Trecho do documento |
────────────────────────────────────────

Deste modo, fazendo uma analogia entre os princípios do Sistema Único de Saúde (SUS) e a preservação do Patrimônio Cultural, poderíamos explorar o que segue[1]:
1. Universalidade: Assim como o SUS assegura que todos os cidadãos tenham direito à saúde, o Patrimônio Cultural deve ser acessível a todas as pessoas, garantindo que todos possam usufruir, conhecer e valorizar a herança cultural, independentemente de classe social, etnia ou localização geográfica, para além de outros aspectos que poderiam ainda ser considerados.
2. Integralidade: O Patrimônio Cultural deve ser preservado em sua totalidade, considerando todos os aspectos que o definem, conforme o seu valor e importância histórica, cultural, científica, artística e social, entre outros, o que inclui a conservação de monumentos, a valorização de tradições, práticas culturais e saberes populares, assim como o SUS cuida da saúde de maneira abrangente, cobrindo prevenção, tratamento e reabilitação.

────────────────────────────────────────

Transcreva sem alterações a passagem do texto sobre o Patrimônio Cultural que começa em "Deste modo, fazendo" e segue até "ainda ser considerados.".

Material fornecido |
────────────────────────────────────────

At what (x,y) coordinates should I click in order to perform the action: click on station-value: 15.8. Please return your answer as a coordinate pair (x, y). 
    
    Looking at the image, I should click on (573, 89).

────────────────────────────────────────

Solução proposta |
Deste modo, fazendo uma analogia entre os princípios do Sistema Único de Saúde (SUS) e a preservação do Patrimônio Cultural, poderíamos explorar o que segue[1]:
1. Universalidade: Assim como o SUS assegura que todos os cidadãos tenham direito à saúde, o Patrimônio Cultural deve ser acessível a todas as pessoas, garantindo que todos possam usufruir, conhecer e valorizar a herança cultural, independentemente de classe social, etnia ou localização geográfica, para além de outros aspectos que poderiam ainda ser considerados.